Reduction in fluoroquinolone use following introduction of ertapenem to hospital formulary associated with improvement in susceptibility of Pseudomonas aeruginosa to group 2 carbapenems: a 10-year study.
Department of Medicine, Division of Infectious Diseases, Brody School of Medicine at East Carolina University.

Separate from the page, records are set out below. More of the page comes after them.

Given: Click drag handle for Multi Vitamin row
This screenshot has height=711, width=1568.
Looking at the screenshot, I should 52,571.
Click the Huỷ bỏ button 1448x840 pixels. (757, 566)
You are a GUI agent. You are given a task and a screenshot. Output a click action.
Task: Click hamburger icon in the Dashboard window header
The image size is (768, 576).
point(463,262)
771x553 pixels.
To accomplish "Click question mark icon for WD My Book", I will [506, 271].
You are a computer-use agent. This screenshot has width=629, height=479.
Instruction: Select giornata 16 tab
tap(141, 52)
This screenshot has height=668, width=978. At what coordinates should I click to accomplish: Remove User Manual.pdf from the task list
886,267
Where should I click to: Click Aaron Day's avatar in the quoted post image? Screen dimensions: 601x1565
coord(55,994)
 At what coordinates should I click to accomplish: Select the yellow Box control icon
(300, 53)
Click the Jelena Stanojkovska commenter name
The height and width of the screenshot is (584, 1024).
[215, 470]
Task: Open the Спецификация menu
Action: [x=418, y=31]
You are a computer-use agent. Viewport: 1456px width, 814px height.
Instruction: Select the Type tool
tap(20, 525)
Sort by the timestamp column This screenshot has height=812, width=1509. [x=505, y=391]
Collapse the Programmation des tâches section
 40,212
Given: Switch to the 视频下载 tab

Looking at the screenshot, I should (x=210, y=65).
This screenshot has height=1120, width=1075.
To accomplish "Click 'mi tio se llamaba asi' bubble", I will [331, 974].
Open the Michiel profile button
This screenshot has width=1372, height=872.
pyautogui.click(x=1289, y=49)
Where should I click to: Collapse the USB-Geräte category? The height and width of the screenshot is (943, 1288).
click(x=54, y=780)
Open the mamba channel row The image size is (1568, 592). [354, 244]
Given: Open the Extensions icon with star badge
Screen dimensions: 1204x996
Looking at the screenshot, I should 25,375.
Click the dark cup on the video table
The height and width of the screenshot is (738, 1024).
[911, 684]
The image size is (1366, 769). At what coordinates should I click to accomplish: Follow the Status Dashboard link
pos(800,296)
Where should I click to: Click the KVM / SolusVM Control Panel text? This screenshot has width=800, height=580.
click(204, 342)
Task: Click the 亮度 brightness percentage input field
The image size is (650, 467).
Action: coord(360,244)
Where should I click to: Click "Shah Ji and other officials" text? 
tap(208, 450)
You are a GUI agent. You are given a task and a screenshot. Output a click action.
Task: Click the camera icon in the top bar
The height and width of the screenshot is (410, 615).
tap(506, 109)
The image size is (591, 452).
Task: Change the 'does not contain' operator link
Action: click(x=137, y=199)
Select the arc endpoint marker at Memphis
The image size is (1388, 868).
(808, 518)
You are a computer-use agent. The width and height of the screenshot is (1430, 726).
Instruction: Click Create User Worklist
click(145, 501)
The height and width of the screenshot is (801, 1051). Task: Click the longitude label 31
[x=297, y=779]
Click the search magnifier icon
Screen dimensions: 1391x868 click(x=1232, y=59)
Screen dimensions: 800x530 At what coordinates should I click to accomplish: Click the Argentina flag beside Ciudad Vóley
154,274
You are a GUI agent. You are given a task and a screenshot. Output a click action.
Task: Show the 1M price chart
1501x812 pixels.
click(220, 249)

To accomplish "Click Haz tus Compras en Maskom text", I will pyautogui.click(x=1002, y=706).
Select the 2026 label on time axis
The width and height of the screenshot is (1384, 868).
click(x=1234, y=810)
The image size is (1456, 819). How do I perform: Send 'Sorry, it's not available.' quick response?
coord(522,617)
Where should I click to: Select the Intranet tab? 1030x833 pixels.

We examined the effect of the addition of ertapenem to our hospital formulary on the resistance of nosocomial Pseudomonas aeruginosa to group 2 carbapenems (imipenem, meropenem, and doripenem). This was a retrospective, observational study conducted between January 1, 2000 and January 31, 2009 at a large, tertiary-care hospital. ARIMA regression models were used to evaluate the effect of ertapenem use on the susceptibility of Pseudomonas aeruginosa to group 2 carbapenems as well as on the usage of the group 2 carbapenems, ciprofloxacin, and other anti-pseudonomal drugs (i.e., tobramycin, cefepime, and piperacillin-tazobactam). Resistance was expressed as a percentage of total isolates as well as the number of carbapenem-resistant bacterial isolates per 10,000 patient days. Pearson correlation was used to assess the relationship between antibiotic use and carbapenem resistance. Following the addition of ertapenem to the formulary, there was a statistically significant decrease in the percentage of Pseudomonas aeruginosa isolates resistant to the group 2 carbapenems (p=0.003). Group 2 carbapenem use and the number of carbapenem-resistant Pseudomonas aeruginosa isolates per 10,000 patient days did not change significantly over the time period. There was a large decrease in the use of ciprofloxacin (p=0.0033), and there was a correlation of ciprofloxacin use with the percentage of isolates resistant to the group 2 carbapenems (ρ=0.47, p=0.002). We suspect that the improvement in susceptibility of Pseudomonas aeruginosa to group 2 carbapenems was related to a decrease in ciprofloxacin use.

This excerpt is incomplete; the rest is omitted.